- The task
At the line containing "Select the Community Rewards (16%) heading", begin repeating lines exactly, and stop only after the final line of the records below.

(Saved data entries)
################
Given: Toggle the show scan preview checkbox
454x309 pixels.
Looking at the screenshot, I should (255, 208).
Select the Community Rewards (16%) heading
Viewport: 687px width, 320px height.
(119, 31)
################
- Exercise solution
Select the Community Rewards (16%) heading
Viewport: 687px width, 320px height.
(119, 31)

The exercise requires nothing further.